2003 EQUITY INCENTIVE PLAN
          This First Amendment to Origen Financial, Inc. 2003 Equity Incentive Plan (the “Amendment”) is effective as of July 18, 2005. All capitalized terms used, but not defined, in this Amendment have the same meanings as in the Origen Financial, Inc. 2003 Equity Incentive Plan (the “Plan”).
Recitals
          The Plan was approved by board of directors of Origen Financial, Inc. (the “Company”) as of September 14, 2003 and by the stockholders of the Company as of October 8, 2003.
          Pursuant to Section 13.01 of the Plan, the board of directors of the Company has adopted this Amendment to the Plan as of July 18, 2005.
Amendments
The Plan is hereby amended as follows:
1. Section 4.02 of the Plan is hereby deleted and replaced with the following:
4.02 Shares Subject to Terminated Awards.

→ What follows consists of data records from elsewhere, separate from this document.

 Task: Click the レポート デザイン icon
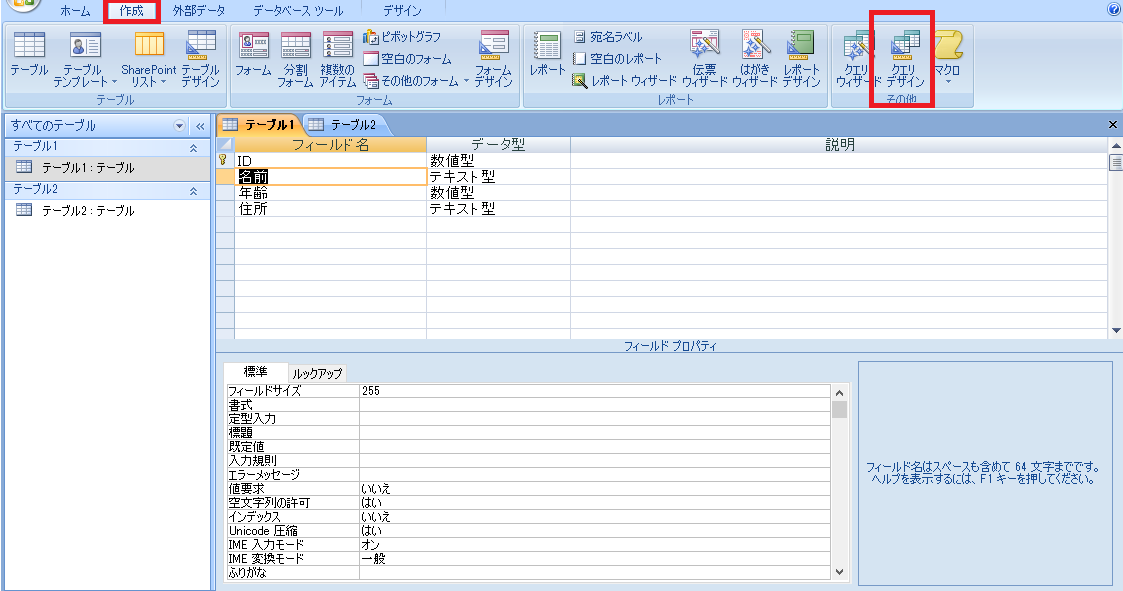(801, 59)
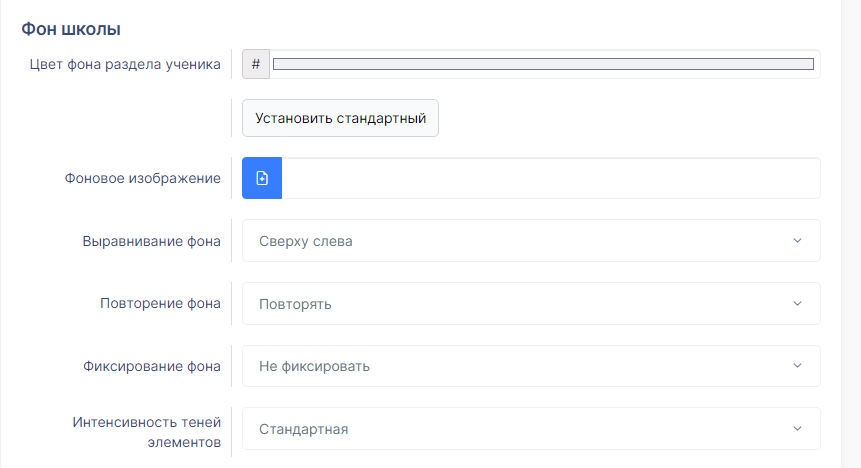Image resolution: width=861 pixels, height=468 pixels.
Task: Click the Интенсивность теней элементов label
Action: click(147, 432)
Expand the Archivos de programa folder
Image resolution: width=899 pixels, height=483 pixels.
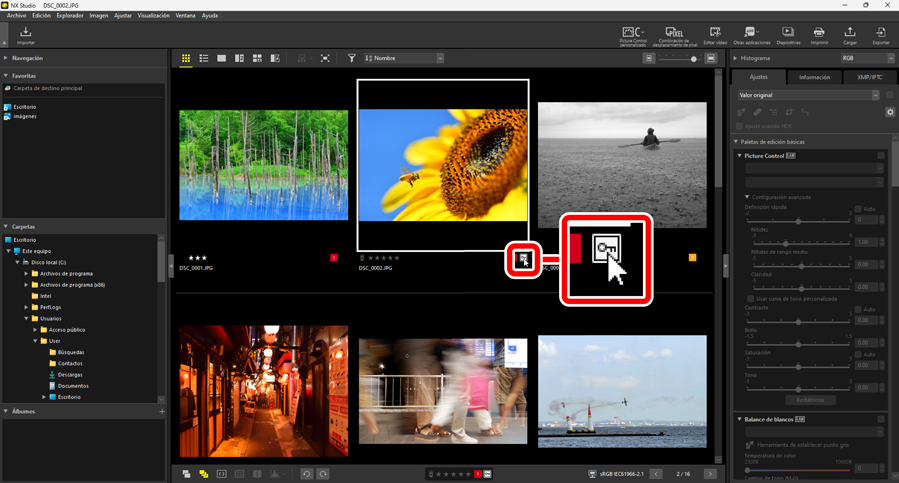27,273
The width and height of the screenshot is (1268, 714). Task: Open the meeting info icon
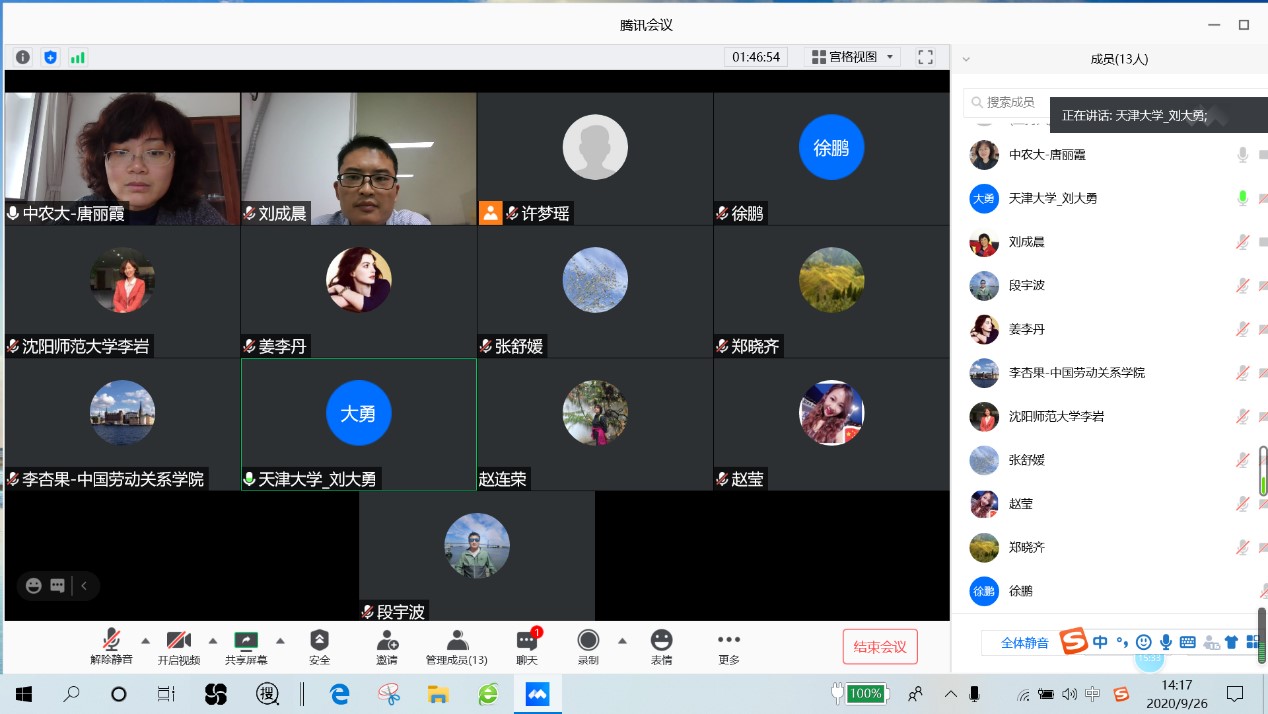(22, 57)
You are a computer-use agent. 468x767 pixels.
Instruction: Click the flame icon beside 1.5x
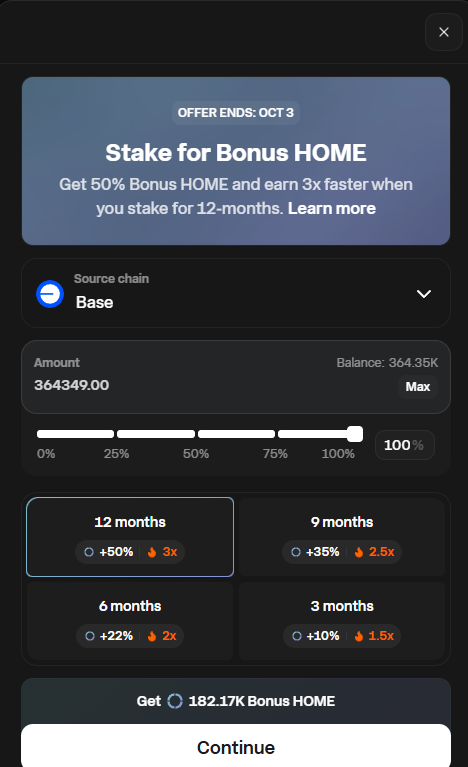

In the event that any Award at any time granted under the Plan shall be surrendered to the Company (including, without limitation, pursuant to the minimum tax withholding procedures described in Section 12.04(a)), be terminated or expire before it shall have been fully exercised, or an award of Stock Appreciation Rights is exercised for cash, then all shares formerly subject to such Award as to which such Award shall not have been exercised shall be available for any Award subsequently granted in accordance with the Plan. Shares of Common Stock subject to Options, or portions thereof, which have been surrendered in connection with the exercise of tandem Stock Appreciation Rights shall not be available for subsequent Awards under the Plan, and shares of Common Stock issued in payment of such Stock Appreciation Rights shall be charged against the number of shares of Common Stock available for the grant of Awards. Shares of Restricted Stock which are forfeited pursuant to forfeiture provisions in the Award Agreement shall be available for subsequently granted Awards only if the forfeiting Participant received no benefits of ownership (such as dividends actually paid to the Participant) other than voting rights of the forfeited shares. Any shares of Common Stock issued by the Company pursuant to its assumption or substitution of outstanding grants from acquired companies shall not reduce the number of shares available for Awards under this Plan unless issued under this Plan.
2. After the date of this Amendment, all references in the Plan to the “Plan” shall mean the Plan, as amended by this Amendment. The Plan is hereby amended accordingly.

 


 

3. The Plan and this Amendment, together, set forth the entire agreement and understanding of the parties to them, and supersede all prior agreements, arrangements and communications, whether oral or written, with respect to their subject matter. Except as modified by this Amendment, the Plan remains unchanged and, as modified, continues in full force and effect. In the event of any conflict between the terms of the Plan and the terms of this Amendment, the terms of this Amendment shall control.